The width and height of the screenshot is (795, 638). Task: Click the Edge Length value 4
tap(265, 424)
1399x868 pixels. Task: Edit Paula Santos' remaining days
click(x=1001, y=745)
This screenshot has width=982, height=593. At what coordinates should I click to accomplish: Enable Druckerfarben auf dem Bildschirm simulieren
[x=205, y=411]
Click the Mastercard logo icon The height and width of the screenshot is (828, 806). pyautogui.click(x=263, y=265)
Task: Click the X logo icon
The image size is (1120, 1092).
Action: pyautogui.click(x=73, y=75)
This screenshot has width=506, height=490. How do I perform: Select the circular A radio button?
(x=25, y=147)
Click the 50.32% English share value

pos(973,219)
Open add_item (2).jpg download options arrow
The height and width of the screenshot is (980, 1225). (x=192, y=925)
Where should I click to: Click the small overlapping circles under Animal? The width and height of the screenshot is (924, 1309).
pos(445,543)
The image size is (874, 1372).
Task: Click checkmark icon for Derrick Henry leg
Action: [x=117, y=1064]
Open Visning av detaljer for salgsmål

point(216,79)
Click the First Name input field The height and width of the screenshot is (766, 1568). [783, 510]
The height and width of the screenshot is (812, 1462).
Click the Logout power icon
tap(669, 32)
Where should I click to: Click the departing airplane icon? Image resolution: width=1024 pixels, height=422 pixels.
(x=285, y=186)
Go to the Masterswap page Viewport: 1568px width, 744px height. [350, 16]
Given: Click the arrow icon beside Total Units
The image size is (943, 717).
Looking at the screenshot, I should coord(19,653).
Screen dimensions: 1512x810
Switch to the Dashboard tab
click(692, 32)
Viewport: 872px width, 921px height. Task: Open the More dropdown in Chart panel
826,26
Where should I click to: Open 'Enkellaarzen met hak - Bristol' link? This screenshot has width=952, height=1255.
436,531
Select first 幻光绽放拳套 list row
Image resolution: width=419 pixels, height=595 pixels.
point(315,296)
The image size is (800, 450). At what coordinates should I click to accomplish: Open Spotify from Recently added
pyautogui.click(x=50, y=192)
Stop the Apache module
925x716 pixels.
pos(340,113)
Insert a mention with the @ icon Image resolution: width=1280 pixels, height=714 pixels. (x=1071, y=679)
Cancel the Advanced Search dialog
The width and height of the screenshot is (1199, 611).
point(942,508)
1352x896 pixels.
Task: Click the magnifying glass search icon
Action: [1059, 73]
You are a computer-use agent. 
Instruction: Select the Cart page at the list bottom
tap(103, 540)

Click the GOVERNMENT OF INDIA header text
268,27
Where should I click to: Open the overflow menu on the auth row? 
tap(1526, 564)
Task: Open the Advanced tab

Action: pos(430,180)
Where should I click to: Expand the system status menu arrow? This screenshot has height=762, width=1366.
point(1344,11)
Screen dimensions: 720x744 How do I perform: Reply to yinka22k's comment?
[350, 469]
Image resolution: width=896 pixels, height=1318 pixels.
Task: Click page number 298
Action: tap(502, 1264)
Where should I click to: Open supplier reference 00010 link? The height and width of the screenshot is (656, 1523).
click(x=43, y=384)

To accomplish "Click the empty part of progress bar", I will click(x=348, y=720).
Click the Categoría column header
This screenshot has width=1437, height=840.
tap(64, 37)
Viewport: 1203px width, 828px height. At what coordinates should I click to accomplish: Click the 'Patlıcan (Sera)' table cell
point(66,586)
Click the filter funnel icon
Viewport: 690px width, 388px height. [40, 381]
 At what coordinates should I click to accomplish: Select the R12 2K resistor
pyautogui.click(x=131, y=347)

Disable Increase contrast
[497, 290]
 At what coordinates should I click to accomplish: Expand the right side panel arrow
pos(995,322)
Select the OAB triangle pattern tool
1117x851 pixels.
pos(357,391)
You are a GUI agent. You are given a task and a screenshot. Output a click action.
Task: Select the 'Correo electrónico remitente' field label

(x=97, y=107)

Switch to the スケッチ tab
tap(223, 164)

→ Problem to work on: The material above must be returned in full, exactly as written.

→ Problem solution:
The width and height of the screenshot is (795, 638). Task: Click the Edge Length value 4
tap(265, 424)
1399x868 pixels. Task: Edit Paula Santos' remaining days
click(x=1001, y=745)
This screenshot has width=982, height=593. At what coordinates should I click to accomplish: Enable Druckerfarben auf dem Bildschirm simulieren
[x=205, y=411]
Click the Mastercard logo icon The height and width of the screenshot is (828, 806). pyautogui.click(x=263, y=265)
Task: Click the X logo icon
The image size is (1120, 1092).
Action: pyautogui.click(x=73, y=75)
This screenshot has width=506, height=490. How do I perform: Select the circular A radio button?
(x=25, y=147)
Click the 50.32% English share value

pos(973,219)
Open add_item (2).jpg download options arrow
The height and width of the screenshot is (980, 1225). (x=192, y=925)
Where should I click to: Click the small overlapping circles under Animal? The width and height of the screenshot is (924, 1309).
pos(445,543)
The image size is (874, 1372).
Task: Click checkmark icon for Derrick Henry leg
Action: [x=117, y=1064]
Open Visning av detaljer for salgsmål

point(216,79)
Click the First Name input field The height and width of the screenshot is (766, 1568). [783, 510]
The height and width of the screenshot is (812, 1462).
Click the Logout power icon
tap(669, 32)
Where should I click to: Click the departing airplane icon? Image resolution: width=1024 pixels, height=422 pixels.
(x=285, y=186)
Go to the Masterswap page Viewport: 1568px width, 744px height. [350, 16]
Given: Click the arrow icon beside Total Units
The image size is (943, 717).
Looking at the screenshot, I should coord(19,653).
Screen dimensions: 1512x810
Switch to the Dashboard tab
click(692, 32)
Viewport: 872px width, 921px height. Task: Open the More dropdown in Chart panel
826,26
Where should I click to: Open 'Enkellaarzen met hak - Bristol' link? This screenshot has width=952, height=1255.
436,531
Select first 幻光绽放拳套 list row
Image resolution: width=419 pixels, height=595 pixels.
point(315,296)
The image size is (800, 450). At what coordinates should I click to accomplish: Open Spotify from Recently added
pyautogui.click(x=50, y=192)
Stop the Apache module
925x716 pixels.
pos(340,113)
Insert a mention with the @ icon Image resolution: width=1280 pixels, height=714 pixels. (x=1071, y=679)
Cancel the Advanced Search dialog
The width and height of the screenshot is (1199, 611).
point(942,508)
1352x896 pixels.
Task: Click the magnifying glass search icon
Action: [1059, 73]
You are a computer-use agent. 
Instruction: Select the Cart page at the list bottom
tap(103, 540)

Click the GOVERNMENT OF INDIA header text
268,27
Where should I click to: Open the overflow menu on the auth row? 
tap(1526, 564)
Task: Open the Advanced tab

Action: pos(430,180)
Where should I click to: Expand the system status menu arrow? This screenshot has height=762, width=1366.
point(1344,11)
Screen dimensions: 720x744 How do I perform: Reply to yinka22k's comment?
[350, 469]
Image resolution: width=896 pixels, height=1318 pixels.
Task: Click page number 298
Action: tap(502, 1264)
Where should I click to: Open supplier reference 00010 link? The height and width of the screenshot is (656, 1523).
click(x=43, y=384)

To accomplish "Click the empty part of progress bar", I will click(x=348, y=720).
Click the Categoría column header
This screenshot has width=1437, height=840.
tap(64, 37)
Viewport: 1203px width, 828px height. At what coordinates should I click to accomplish: Click the 'Patlıcan (Sera)' table cell
point(66,586)
Click the filter funnel icon
Viewport: 690px width, 388px height. [40, 381]
 At what coordinates should I click to accomplish: Select the R12 2K resistor
pyautogui.click(x=131, y=347)

Disable Increase contrast
[497, 290]
 At what coordinates should I click to accomplish: Expand the right side panel arrow
pos(995,322)
Select the OAB triangle pattern tool
1117x851 pixels.
pos(357,391)
You are a GUI agent. You are given a task and a screenshot. Output a click action.
Task: Select the 'Correo electrónico remitente' field label

(x=97, y=107)

Switch to the スケッチ tab
tap(223, 164)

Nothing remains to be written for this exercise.